Observe National Time Out Day


Observe National Time Out Day

National Time Out Day is Wednesday, June 8, when perioperative nurses, also known as surgical nurses, will work with their surgical teams to review the preoperative safety process of time out. Performed prior to the start of every invasive procedure, time out is the final safety check to confirm right patient, right site and right procedure.

Surgery on the wrong patient or wrong body part is called a “never event." A significant uptick in wrong site surgeries over the past three years indicates teams are not giving enough time for a consistent and fully engaged time out, according to the Association of periOperative Registered Nurses' (AORN) National Time Out Day website.

The Joint Commission addresses the surgical time out in its 2022 National Patient Safety Goals of its Universal Protocol for Preventing Wrong Site, Wrong Procedure, and Wrong Person Surgery. The organization first introduced hospitals to a simple process for preventing wrong site surgery in 2004.
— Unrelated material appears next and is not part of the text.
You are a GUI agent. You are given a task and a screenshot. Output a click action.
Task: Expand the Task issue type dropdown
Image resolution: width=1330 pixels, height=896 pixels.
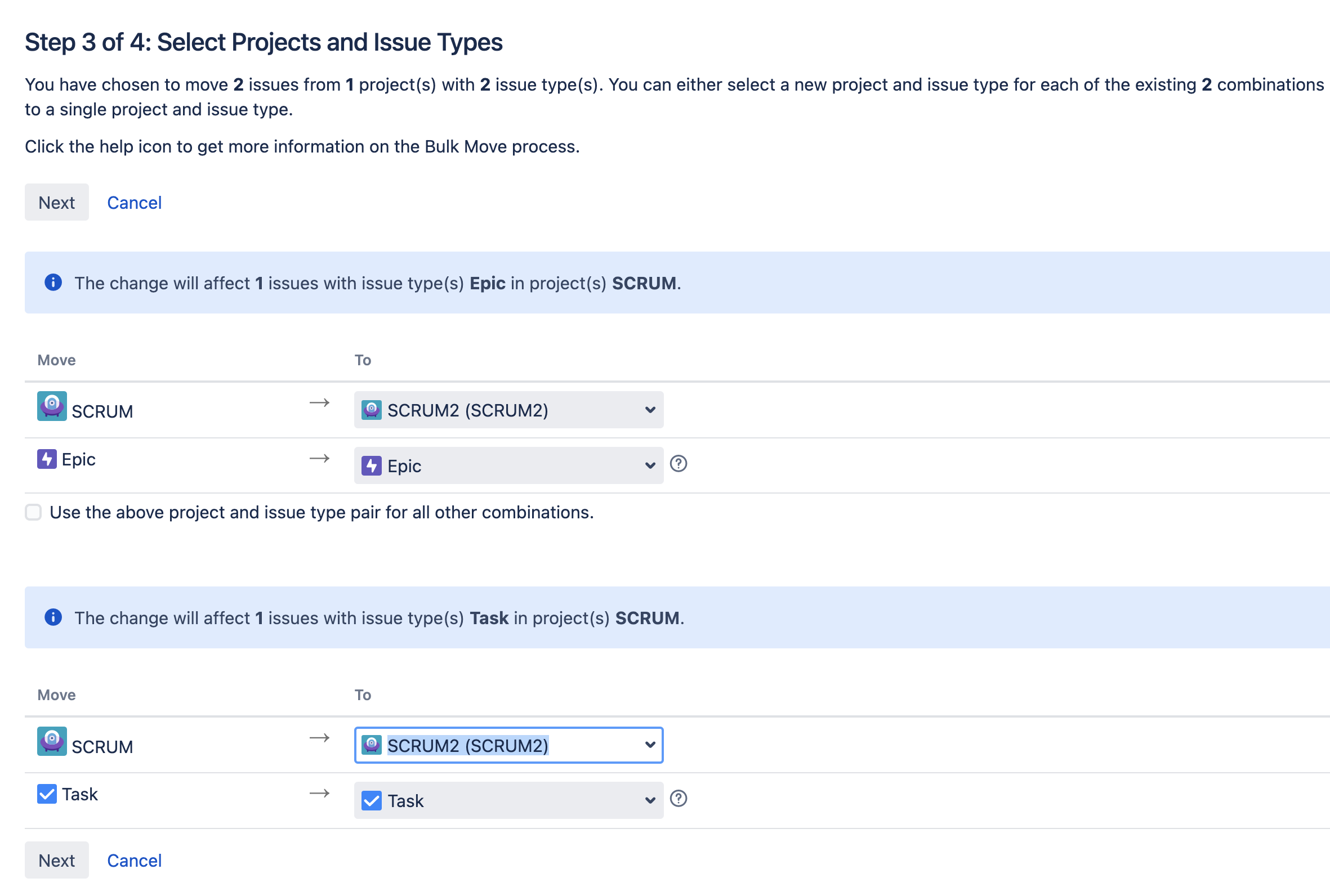(x=508, y=800)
The Universal Protocol calls for the patient and the licensed independent practitioner to confirm the procedure and mark the body part to be operated on, and for every member of the surgical team to participate in a time out before operating to ensure that the correct procedure is about to begin on the correct part of the correct patient, according to a release.

AORN created National Time Out Day to raise awareness. AORN also developed a Comprehensive Surgical Checklist to enable individual facilities to meet The Joint Commission’s Universal Protocol and the World Health Organization’s standards while customizing the checklist according to surgical specialties.

According to The Joint Commission, patients, administrators and surgical teams can take four very important actions to avoid “never events.”

Step 1: Observe time out best practices

Audit time outs to see how engaged team members are in every step of the time out as part of the Comprehensive Surgical Checklist established at your organization. Here are questions to ask during a time out audit:

  • Is the person designated to lead the time out always leading the time out?
  • Are all members of the team engaged for the complete duration of the time out?
  • Are all other activities in the OR halted for the complete duration of the time out?

Step 2: Review time out observations as a team

Findings from a series of time out audits should be reviewed by all members of the team in a nonpunitive way so improvements can be discussed and agreed upon. From this discussion, the team should develop proposed time out improvements.

Step 3: Test time out improvements

Proposed time out changes should be tested prior to implementation to assess effectiveness and “fit” for every team member. For example, if a team decides that the Mayo stand for instruments will not be moved to the OR table until the fully engaged time out is completed, this new process should be tested to ensure feasibility and timing.

Step 4: Enlist a time out champion on every team

Whether it is the surgeon, the RN circulator or a different team member leading the time out, a designated person should champion every time out. This person should feel equally confident to address safety concerns and encourage others on the team to address any concerns they may observe.

Observe and promote a fully engaged National Time Out Day on June 8 and beyond.